That being said, here are my tips for letting your emotions loose in a creative way that you can utilize in every poem you write, be it spoken word, organized, or whatever.

1. You

Your mind is a wonderland of adventure and war; no one can feel exactly the way that you feel, or think exactly the way that you think. These things are entirely unique to you. That being said, only you can write what you are feeling.

If you're looking to Sabrina Benaim for patterns in sad poetry to duplicate in your own, then you are expressing yourself in a way that is not allowing your own creativity a chance. Sabrina has her own set of beliefs, feelings, and emotions. They might even be extremely similar to yours, but nevertheless, her experiences are different, and the way her mind responds to those experiences are different too; therefore, her poetry and your poetry should always vary according to emotion and retort to certain situations, scenarios, or feelings. It's like this with every poet, and artists are like snowflakes — we only thrive when everything else seems to be good and cold and dead, and no two of us are exactly the same.

2. Language

Going off of my first point — if you're having trouble in the creative department, think of your poetry as a language that only you know how to speak, but that you can teach anyone to understand. Once you have a good understanding of this, you will be able to write poetry that your audience will not necessarily relate to on a level of personal experience, but that they will have full, immersive respect for. You can write a slam poem about climbing a tree and perform it to an audience who has never climbed a tree, but the way you describe the branches, the splinters, or the foliage — while it will not give them a real-life experience of climbing a tree — will give them pieces of the experience that they can't get elsewhere, not even their own experience of actually, physically climbing a tree.

3. Descriptors

Descriptors are powerful tools that often take up the bulk of a poem, especially if it's a poem about a particular person, place, feeling, or memory. Poetic descriptors go beyond adjectives and adverbs, though these are the tools we use to achieve them; they describe things in a new way that, most likely, no one has ever understood before.

To achieve accurate descriptions of what you're trying to explain in your poems, don't be afraid to use words or scenarios that don't usually go together. Don't be afraid to describe the ocean with words that you would usually use to describe someone's personality — such as kind or rude — and vice versa.
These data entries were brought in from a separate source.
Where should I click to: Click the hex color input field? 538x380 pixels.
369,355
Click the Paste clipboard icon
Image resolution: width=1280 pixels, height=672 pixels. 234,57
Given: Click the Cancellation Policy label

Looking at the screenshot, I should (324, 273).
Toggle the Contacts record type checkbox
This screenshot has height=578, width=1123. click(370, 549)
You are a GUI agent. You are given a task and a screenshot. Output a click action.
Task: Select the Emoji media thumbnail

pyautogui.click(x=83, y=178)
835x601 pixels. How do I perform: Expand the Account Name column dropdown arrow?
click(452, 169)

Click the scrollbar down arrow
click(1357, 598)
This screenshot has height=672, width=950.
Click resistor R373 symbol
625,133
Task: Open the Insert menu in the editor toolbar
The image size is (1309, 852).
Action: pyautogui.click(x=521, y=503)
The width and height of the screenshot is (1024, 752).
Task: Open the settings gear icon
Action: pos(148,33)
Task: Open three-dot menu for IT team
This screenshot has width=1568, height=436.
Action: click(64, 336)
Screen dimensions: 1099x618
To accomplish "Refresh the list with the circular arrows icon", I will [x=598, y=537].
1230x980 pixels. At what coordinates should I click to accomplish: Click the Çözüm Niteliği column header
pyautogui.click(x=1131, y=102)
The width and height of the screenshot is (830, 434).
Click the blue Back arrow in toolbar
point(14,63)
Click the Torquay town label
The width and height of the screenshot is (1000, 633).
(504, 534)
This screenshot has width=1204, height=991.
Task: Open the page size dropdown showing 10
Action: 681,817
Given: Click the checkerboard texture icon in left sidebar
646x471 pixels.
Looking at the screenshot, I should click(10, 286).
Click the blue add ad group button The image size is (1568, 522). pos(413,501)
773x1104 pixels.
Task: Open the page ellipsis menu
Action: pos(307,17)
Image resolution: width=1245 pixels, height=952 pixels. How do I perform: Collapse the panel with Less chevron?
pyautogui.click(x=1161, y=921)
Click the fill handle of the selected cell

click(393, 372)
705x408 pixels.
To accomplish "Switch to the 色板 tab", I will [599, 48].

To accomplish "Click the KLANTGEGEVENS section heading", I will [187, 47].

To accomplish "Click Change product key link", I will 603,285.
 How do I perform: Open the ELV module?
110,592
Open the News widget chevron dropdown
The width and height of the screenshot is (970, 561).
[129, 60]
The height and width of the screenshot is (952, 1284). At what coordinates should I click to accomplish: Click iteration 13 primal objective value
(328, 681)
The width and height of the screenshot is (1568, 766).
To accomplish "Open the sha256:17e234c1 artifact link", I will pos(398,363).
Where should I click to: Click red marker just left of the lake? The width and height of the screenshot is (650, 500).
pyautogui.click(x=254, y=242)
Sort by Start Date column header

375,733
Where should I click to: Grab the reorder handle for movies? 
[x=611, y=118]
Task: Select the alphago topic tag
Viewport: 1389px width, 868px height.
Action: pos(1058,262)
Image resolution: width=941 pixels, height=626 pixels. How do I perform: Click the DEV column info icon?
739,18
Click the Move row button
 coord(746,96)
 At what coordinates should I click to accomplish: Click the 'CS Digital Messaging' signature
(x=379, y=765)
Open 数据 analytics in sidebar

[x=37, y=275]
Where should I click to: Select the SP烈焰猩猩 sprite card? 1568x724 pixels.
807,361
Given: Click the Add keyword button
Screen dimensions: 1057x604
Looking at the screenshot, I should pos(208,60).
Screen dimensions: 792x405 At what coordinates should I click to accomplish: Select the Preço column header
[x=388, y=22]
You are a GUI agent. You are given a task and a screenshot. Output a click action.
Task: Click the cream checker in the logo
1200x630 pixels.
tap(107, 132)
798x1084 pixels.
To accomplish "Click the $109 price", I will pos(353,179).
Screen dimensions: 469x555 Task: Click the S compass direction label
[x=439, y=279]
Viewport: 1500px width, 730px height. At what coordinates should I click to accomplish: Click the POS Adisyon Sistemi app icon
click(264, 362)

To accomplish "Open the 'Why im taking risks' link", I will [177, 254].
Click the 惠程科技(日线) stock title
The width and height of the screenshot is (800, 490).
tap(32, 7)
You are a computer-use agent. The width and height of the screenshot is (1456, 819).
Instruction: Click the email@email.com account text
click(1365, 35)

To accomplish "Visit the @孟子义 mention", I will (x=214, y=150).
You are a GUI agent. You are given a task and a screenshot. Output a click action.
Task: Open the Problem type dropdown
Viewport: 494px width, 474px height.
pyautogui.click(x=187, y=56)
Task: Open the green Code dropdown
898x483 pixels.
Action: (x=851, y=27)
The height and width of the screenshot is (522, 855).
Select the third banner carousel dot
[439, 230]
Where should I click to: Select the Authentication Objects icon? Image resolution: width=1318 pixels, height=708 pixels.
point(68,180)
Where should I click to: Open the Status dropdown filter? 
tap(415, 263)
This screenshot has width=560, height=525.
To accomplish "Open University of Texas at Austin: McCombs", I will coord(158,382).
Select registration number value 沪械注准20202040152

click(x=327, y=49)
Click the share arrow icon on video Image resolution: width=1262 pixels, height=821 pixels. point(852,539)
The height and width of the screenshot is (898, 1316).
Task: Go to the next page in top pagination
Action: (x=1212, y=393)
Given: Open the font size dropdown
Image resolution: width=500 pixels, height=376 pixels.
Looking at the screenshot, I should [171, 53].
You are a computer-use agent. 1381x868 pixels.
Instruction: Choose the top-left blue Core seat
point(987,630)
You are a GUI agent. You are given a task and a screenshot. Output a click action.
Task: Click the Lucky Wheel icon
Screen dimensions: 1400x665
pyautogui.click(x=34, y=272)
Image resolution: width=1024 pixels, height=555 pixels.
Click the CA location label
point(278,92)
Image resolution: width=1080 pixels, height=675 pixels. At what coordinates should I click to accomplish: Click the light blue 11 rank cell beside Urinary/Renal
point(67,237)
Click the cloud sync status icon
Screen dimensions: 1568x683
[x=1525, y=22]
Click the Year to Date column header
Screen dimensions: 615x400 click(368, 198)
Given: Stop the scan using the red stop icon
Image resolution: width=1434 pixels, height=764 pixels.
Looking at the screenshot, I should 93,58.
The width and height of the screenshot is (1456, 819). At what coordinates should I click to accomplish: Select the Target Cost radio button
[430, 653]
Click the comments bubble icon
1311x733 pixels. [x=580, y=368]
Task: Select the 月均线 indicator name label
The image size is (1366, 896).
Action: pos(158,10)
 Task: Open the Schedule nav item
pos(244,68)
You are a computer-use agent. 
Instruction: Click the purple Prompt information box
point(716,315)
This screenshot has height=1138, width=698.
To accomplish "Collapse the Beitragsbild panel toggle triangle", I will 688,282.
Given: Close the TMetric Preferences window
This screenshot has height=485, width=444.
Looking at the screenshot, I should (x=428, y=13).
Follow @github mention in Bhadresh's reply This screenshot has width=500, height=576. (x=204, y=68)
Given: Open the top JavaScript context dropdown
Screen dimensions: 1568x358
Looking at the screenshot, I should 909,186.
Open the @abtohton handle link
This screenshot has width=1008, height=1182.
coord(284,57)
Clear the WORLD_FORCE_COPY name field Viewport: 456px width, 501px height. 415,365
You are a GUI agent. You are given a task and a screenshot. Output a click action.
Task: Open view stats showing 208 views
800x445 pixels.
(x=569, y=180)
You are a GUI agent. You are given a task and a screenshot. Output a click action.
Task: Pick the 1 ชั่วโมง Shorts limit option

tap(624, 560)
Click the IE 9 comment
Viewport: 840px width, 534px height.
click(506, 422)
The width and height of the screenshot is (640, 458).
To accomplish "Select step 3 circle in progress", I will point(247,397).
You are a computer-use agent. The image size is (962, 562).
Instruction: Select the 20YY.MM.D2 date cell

Also don't be scared of verbing, which is the act of turning a noun into a verb. Here's an example: "The golden leaves of the trees sang a song that avalanched through the forest, bulldogging their way into my ears, into the part of my soul that didn't know how much it missed music." Technically speaking, there is no documented verb-version of the words avalanche and bulldog, at least not to my knowledge, but that's what makes this tool so powerful — it catches your audience off-guard in a positive way that immerses them further into your story. It also aids in how well your story sticks with them; the people you are trying to reach probably have never heard the word bulldog used as a verb before, and therefore, they are more likely to remember the scenario you described while using the term, since it's pretty much exclusive to their experience listening to you.

I hope these tips have helped you if you're a new poet, or even if you've been writing for a while but have recently had trouble with getting your thoughts and feelings onto the pages in a way that satisfies you.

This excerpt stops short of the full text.